**Supplied records**
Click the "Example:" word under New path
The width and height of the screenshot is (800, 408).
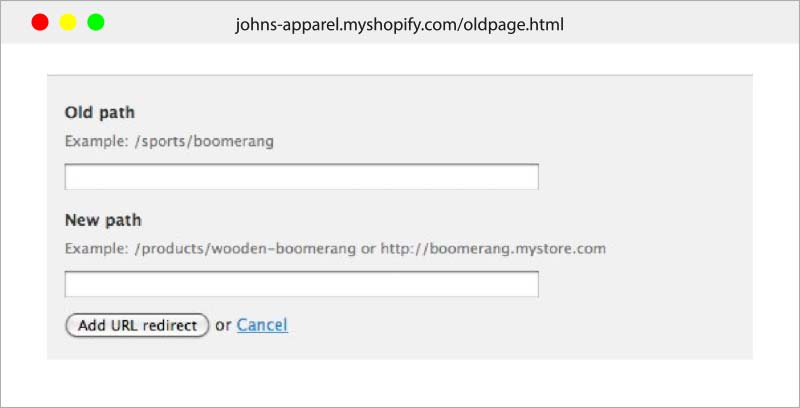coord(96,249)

...

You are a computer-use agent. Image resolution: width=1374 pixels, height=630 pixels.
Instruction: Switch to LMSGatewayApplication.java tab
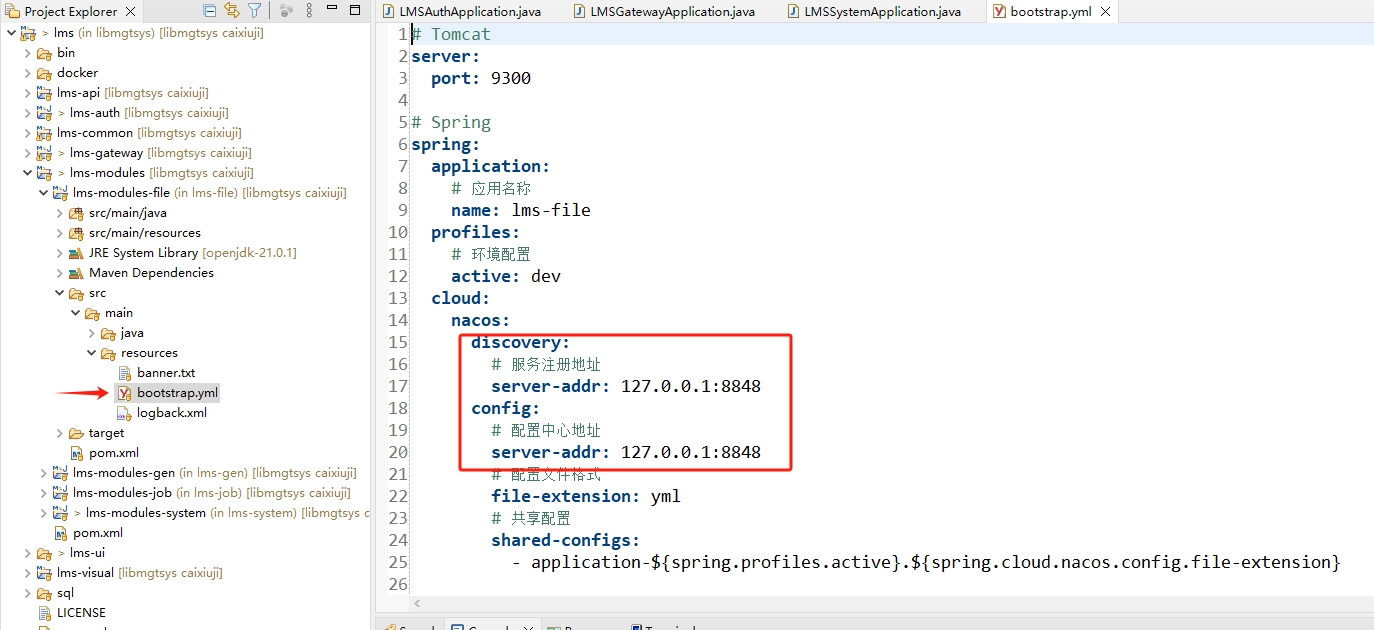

**Work item**
Would you please copy exactly the part of the entries above that begins at the line containing "You are a computer-use" and ends at the line containing "Instruction: Switch to", both lines included?

**Result below**
You are a computer-use agent. Image resolution: width=1374 pixels, height=630 pixels.
Instruction: Switch to LMSGatewayApplication.java tab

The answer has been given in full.